Personally, I've enjoyed lots of hypnosis on CDs, and now, much is available for download, right into your device of choice.
I also work with some folks who eliminate beliefs that are not serving. I was damn near hysterical recently, when my boss left, and i had to do his job (as well as mine). I had one session, and haven't had a moment's anxiety since. I didn't realize that I HAD anxiety before that. But after it was gone, I realized it was missing. I feel SO much better.
Phones in general can be a sore spot, when overdone. Skye I'm sure is nodding emphatically, especially given that I use mine almost exclusively, in place of a computer. Work, personal stuff, this post, etc. So, one thing that may be worth asking yourself before taking action is if the primary issue is the amount of messaging, or the messaging itself. If the former, then perhaps working on that first and seeing where the other ends up is the better option. In our home, I do try to limit it on my own, with varying degrees of success. Sometimes, I need the reminder from Skye.
Ugh, consider this... you are new parents. You have a lot of hormonal surges and a new little human being to bond with and take care of. Many poly people take a break from engaging in other relationships when there is a new baby in their lives.
Instead of placing blame on yourself and thinking you are not handling your "triggers" well enough, consider the possibility that your irritation rises up because this simply is not the right time for him to be focused on having liaisons with other women. You and your baby need him!
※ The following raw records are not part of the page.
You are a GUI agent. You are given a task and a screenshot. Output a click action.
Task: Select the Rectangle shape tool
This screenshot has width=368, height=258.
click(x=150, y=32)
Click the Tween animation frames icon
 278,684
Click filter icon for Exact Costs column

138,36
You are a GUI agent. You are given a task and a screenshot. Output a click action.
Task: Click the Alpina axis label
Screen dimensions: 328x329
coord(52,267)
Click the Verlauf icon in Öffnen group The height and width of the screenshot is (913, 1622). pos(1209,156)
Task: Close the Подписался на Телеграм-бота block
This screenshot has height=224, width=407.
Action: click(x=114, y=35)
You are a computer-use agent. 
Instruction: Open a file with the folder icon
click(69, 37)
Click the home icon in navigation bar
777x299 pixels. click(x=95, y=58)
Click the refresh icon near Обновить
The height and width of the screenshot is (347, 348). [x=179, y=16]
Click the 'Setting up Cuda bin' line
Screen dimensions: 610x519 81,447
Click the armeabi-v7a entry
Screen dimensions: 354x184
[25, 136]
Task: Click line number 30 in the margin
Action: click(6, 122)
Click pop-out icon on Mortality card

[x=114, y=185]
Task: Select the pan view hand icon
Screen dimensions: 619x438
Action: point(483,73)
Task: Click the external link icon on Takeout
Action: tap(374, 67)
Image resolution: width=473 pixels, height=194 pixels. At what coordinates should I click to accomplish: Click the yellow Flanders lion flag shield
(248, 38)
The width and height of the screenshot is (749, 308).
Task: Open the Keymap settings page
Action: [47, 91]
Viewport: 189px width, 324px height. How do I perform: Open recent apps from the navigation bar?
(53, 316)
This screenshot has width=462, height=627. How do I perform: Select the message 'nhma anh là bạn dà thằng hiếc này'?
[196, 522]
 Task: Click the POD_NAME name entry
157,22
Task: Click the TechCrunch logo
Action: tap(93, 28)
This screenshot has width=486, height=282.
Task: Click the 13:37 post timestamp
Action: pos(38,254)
You cannot be left (abandoned?) to parent alone if you have a partner. Is he stepping up and doing what he needs to do to share in responsibilities at home? If so, then, okay, maybe have one day a week for a date with someone else, BUT if pursuing other women is an escape from the scary responsibilities of being a new dad and he's leaving you high and dry to do it all by yourself, then he is being a total cad and you should not tolerate that!
You two need to get down to the nitty-gritty in your communication and come together as two new caregivers of a child.
How old is baby? Have you been checked for post partum depression? Is he pulling his share of the new baby work load? Because if he isn't?
Then no wonder you feel annoyed/angry/jealous. Because you are in an isolated space, in a demanding role with not enough support from your partner. He may very well be your only adult contact right now. You are awash in kiddieland. (Nursing a newborn is every hour on the hour at the start! Sleep is precious! You are not going to feel right as a nursing mom til it hits the every 4 hr blocks and you can snatch longer sleep and you feel less irritable.)
Meanwhile he is getting to be at work interacting with Adults, time off to date for pleasure, and not being full present to parent duties when at home? Luxuries YOU do not get right now.
So did you make this baby alone or what?
If this is the place you guys are at? You need to man up a bit about knowing and stating your wants, needs, and limits for this baby time.
He needs to man up a bit about doing more in this baby time.
And yah, perhaps that means chill or even Close to any new relationships until the babe is older and the demands on your Time less heavy.
There is a REASON we are Closed through parenting time over here. I know some people do not Close, but we did. It's just maddening to meet kiddie demands and have to juggle our own couple things AND be dealing in other people wants, needs, and limits. Something has to give, and it's a lot easier to Close and let of that for a while. Some things CANNOT be let go of -- like the baby care and self care.
Make sure you each are tending your mental health, emotional health, physical health, and spiritual health. As well as help to tend each other's buckets. Parenting is a team effort. Please take better care of yourselves/each other in this baby time. Baby needs you well in ALL your health buckets.
Thank you all for responding.
I had a bit of a breakdown tonight, which really was unexpected because I had just been talking to an online friend about how well I've been handling things lately, and the progress I have made.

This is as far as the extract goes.